February 5 to February 12 – a mere week in the course of a lifetime, but one of the most surreal and important weeks of my life. This is a week that to this day defines me, family and love. As noted in the last segment, my mother had entered what we believed to be her final coma on February 5. One day after my 35 birthday and one week before my daughter’s scheduled arrival. The six days in between passed in a whirlwind of hospital visits, child care, work and life. Thank God for my amazing husband who regularly stepped in to take over and to offer me unlimited time at the hospital. The night of February 11 found me sitting in a hospital room talking to my unconscious mother about the child I wanted more than anything for her to meet. I cannot remember if my mother was still in a deep coma or semi-conscious, but either way she was not fully in the present. I stayed until early evening and headed home to prepare for the coming day and the birth of my last child and only daughter. The weirdest part was that mom and I would be in the same hospital a few floors apart both as patients one awaiting life, the other death. It was something I could not fully wrap my brain around.

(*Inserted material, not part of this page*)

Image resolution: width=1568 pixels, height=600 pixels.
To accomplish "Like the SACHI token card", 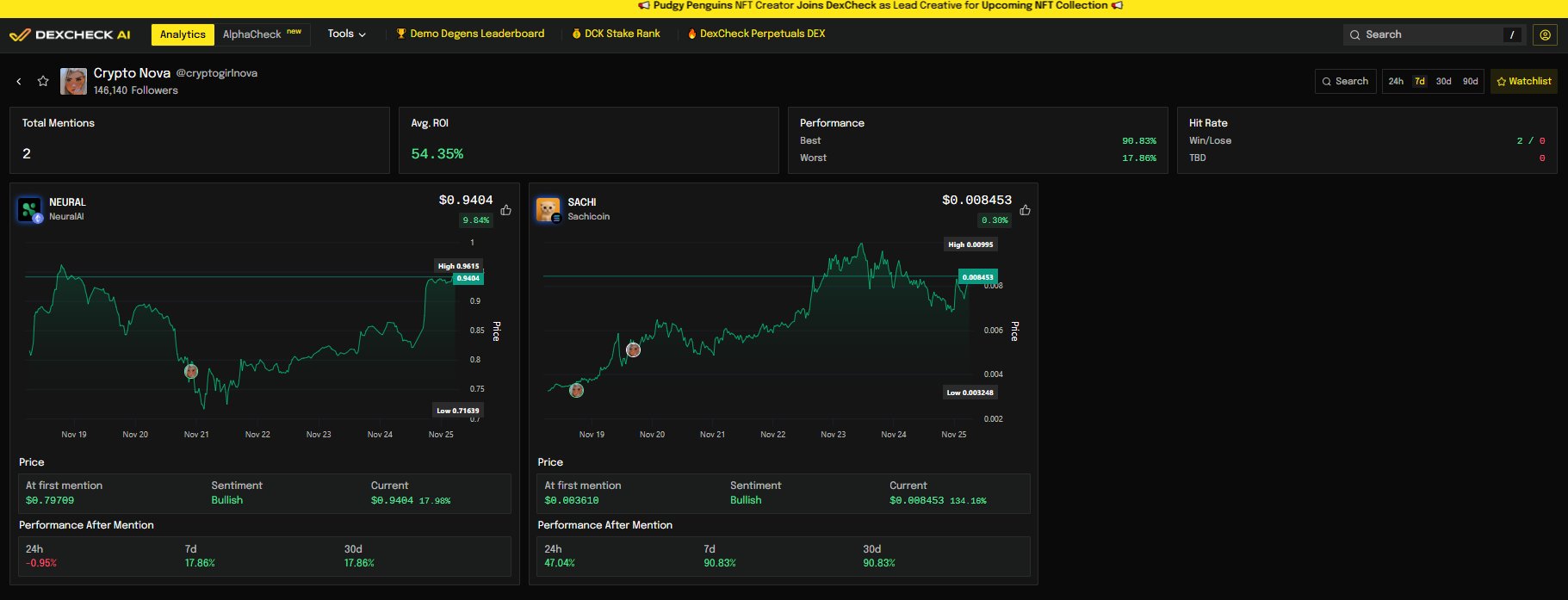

I was admitted to the hospital at 8 a.m. on the 12th of February and my water was broken for me soon afterwards. Based on the boy’s deliveries, we fully expected to hold Abby (my mom’s choice of name) by noon. Abby had other ideas. Despite my water being broken nothing happened. My husband and I played round after round of canasta, bridge, pitch and pinochle. We walked the hospital halls, we shared stories we simply enjoyed being together. It wasn’t until around 4 in the afternoon that I finally had my first contraction. Back labor – BLECH!!!!! The doctors and nurses, all fully aware of the drama unfolding with my mom a few floors away – were extremely accommodating and worked hard to assure I felt little pain. Having had all three boys naturally, I was insistent that I experience Abby the same way. The nurses, being much smarter than me, convinced me that an epidural might make my already exhausted body and spirit able to handle the coming birth with more aplomb. In the time it took me to think about it, it became an impossibility as my contractions got closer and closer together and I dilated rapidly. Before I knew it, mirrors were in place and I was watching my daughter emerge into the world. She was born at 4:53 p.m. It was almost an out of body experience it all happened so rapidly and my emotions were in such turmoil, but what made it even more surreal was the next hour.

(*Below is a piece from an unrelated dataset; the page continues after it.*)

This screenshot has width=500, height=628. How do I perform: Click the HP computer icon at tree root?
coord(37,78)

My perfectly formed, amazingly healthy daughter was now in my arms. She had been cleaned up, wrapped lovingly and was now comfortably splayed on my chest with my husband laying beside us – it was such an amazing feeling to have this life here and as far as I knew mom was still breathing a few floors over my head. In rapid succession relatives started to arrive. My dad, sister and brother among the first to arrive they didn’t come in with news that mom had passed. They simply came in to experience the joy of the birth. I took this as a good sign. As time passed, family and friends started to trickle out to head home and my husband decided to leave me to rest for a bit while he went home to collect our sons. While he was gone, my nurse came in to check on me and to chat for a bit. She wanted to make sure I was holding up okay and wondered if I would like to go upstairs to see my mom. As she and I were talking, the phone rang. The nurse answered as I couldn’t reach the line without disturbing the baby. With tears in her eyes she handed me the phone. This is what I heard from a voice that sounded like a stage whisper:
“Faithy?”
“Yes,” I answered incredulously as only two people in the world called me by this nickname.
“It’s mommy,” she said. “I just called to welcome Abigail and tell you I loved you.”
I nearly fainted from shock. Here was a woman knocking on death’s door hours ago calling me and making rationale sense. How could this be? What happened? The doctors and nurses from both floors were astounded. Many crying and others jumping with joy. I felt like we had been touched by the hand of God and Abigail was going to be offered the gift of knowing her grandmother. How amazing!